I learned from a strict observation of metaphysical practice the impossibility of demonstrating Christian Science through any material method.149
Related to the problem of cultivating her students’ willingness to rely on spiritual power alone was the problem of conveying to them a system of spiritual values wholly apart from matter.

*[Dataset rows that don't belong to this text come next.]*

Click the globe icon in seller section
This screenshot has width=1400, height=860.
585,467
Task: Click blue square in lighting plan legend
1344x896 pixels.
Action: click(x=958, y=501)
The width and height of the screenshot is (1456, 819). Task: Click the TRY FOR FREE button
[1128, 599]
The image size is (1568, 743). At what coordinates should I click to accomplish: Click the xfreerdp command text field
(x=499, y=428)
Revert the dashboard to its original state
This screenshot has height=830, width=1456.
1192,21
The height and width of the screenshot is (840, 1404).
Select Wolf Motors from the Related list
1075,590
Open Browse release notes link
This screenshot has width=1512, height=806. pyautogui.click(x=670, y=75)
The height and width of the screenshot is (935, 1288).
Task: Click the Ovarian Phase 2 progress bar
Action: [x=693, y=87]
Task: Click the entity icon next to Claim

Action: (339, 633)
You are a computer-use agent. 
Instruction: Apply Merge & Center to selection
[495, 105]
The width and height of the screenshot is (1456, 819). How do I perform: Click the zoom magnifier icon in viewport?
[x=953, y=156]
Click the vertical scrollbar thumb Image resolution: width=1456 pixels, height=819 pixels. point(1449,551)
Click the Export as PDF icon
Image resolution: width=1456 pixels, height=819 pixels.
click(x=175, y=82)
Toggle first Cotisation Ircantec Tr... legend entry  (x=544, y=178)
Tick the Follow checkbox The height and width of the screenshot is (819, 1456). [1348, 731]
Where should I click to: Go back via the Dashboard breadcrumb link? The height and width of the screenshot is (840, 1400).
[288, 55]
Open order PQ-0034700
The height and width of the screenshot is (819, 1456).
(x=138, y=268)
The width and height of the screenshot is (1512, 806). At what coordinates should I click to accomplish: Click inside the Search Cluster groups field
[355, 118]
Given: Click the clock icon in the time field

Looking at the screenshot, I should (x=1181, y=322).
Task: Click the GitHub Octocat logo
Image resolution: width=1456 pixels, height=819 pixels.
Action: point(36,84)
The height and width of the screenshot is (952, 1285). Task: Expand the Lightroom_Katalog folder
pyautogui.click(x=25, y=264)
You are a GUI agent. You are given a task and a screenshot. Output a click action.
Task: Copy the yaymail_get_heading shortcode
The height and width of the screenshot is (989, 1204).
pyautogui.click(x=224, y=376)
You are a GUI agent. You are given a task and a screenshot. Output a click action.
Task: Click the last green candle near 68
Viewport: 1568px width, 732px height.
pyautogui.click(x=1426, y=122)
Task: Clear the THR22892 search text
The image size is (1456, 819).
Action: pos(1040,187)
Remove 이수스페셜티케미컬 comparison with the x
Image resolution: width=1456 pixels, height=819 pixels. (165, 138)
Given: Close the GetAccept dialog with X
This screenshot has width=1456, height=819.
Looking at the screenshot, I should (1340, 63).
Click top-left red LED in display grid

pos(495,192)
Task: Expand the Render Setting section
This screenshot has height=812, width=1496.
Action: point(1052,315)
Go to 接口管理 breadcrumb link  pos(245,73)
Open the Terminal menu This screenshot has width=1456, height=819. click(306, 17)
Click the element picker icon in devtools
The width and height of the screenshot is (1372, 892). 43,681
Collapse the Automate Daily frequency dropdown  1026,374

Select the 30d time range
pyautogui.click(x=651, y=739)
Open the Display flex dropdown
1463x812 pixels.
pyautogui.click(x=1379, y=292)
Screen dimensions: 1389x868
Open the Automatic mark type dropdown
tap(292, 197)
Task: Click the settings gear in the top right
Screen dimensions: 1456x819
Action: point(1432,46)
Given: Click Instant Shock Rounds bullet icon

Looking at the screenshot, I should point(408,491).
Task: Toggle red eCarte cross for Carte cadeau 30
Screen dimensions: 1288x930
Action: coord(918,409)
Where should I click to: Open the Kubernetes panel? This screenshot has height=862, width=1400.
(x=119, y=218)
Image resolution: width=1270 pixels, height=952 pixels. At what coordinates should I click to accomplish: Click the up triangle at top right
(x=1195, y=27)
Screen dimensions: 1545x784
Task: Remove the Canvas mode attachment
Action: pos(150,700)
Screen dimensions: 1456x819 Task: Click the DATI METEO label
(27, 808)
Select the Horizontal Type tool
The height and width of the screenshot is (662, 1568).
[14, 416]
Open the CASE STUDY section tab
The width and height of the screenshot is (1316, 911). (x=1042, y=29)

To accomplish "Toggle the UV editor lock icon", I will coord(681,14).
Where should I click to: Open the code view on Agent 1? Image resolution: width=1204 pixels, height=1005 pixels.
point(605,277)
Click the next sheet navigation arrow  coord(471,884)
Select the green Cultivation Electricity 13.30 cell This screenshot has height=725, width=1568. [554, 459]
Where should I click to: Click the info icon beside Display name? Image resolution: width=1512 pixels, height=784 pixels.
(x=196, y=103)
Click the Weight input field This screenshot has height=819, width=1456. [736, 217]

In the preface to the last edition of Science and Health, in the passage that speaks of her early crude essays in scriptural interpretation as “the first steps of a child in the newly discovered world of Spirit,” Mrs. Eddy goes on to speak of those other essays which eventuated in The Science of Man as it was finally published:
She [the author] also began to jot down her thoughts on the main subject, but these jottings were only infantile lispings of Truth.
148 [Mary Baker Glover, “The Science of Man,” manuscript, n.d., A11353, pp. 9, 15, MBEL (bracketed text Peel’s).]
149 Mary Baker Eddy, manuscript, c. 1900–1910, A10407, pp. 5–6, MBEL.